Requirements ▸ Format the rows below as a numbered list, beginning with the first one and stopping after the line that contains "Looking at the". Omit blank lines and the pictures.

[Begin Data for this task]

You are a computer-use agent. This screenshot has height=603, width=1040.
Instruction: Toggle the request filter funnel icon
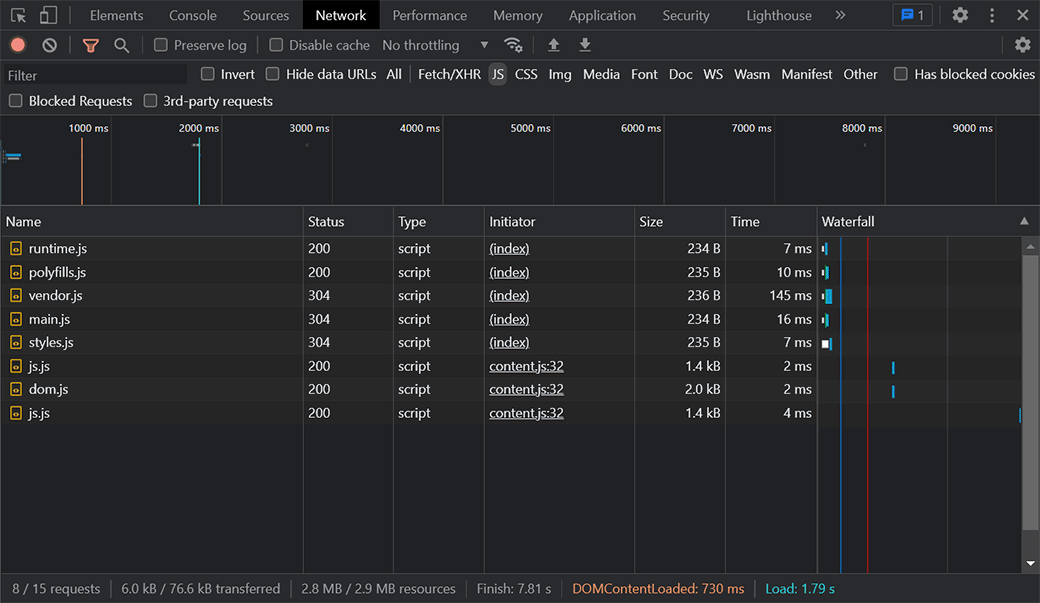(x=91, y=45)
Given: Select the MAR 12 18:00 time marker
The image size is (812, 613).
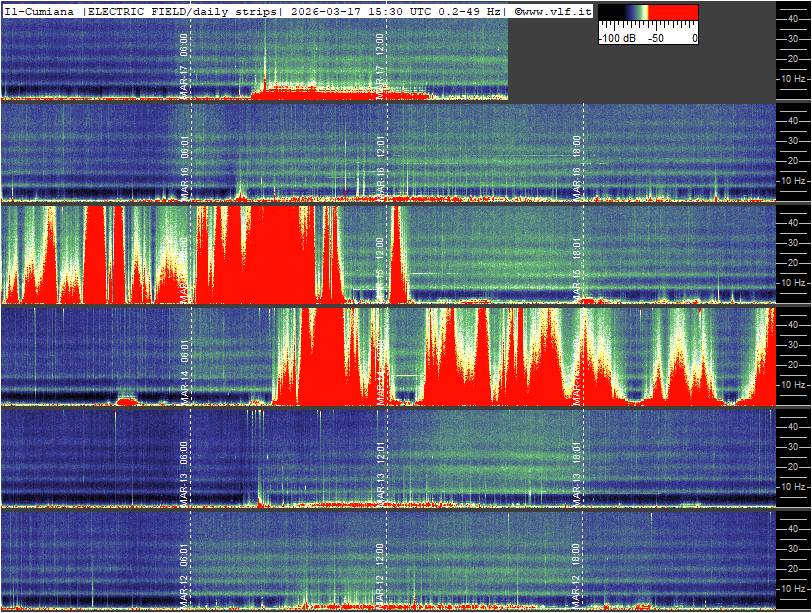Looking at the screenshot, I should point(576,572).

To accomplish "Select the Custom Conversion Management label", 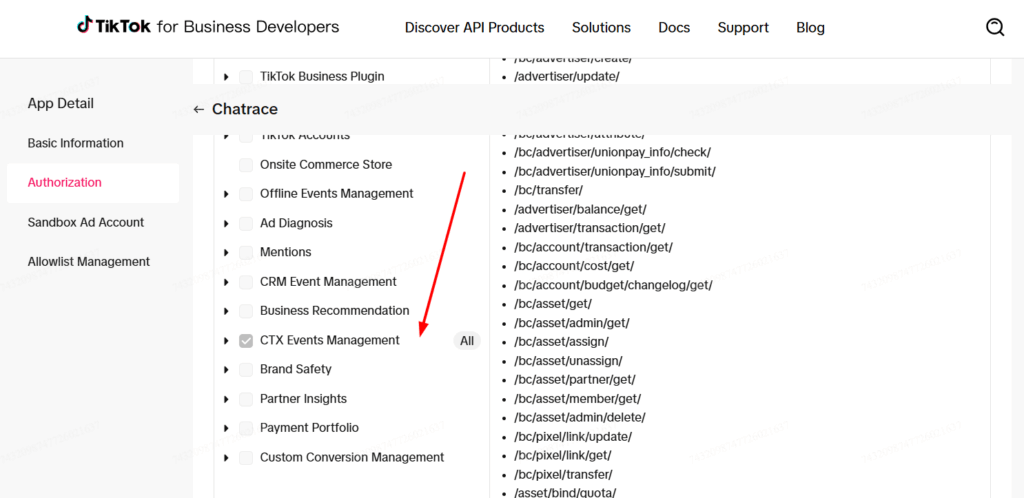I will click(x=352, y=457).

[End Data for this task]

Expected answer ▸
1. You are a computer-use agent. This screenshot has height=603, width=1040.
2. Instruction: Toggle the request filter funnel icon
3. (x=91, y=45)
4. Given: Select the MAR 12 18:00 time marker
5. The image size is (812, 613).
6. Looking at the screenshot, I should point(576,572).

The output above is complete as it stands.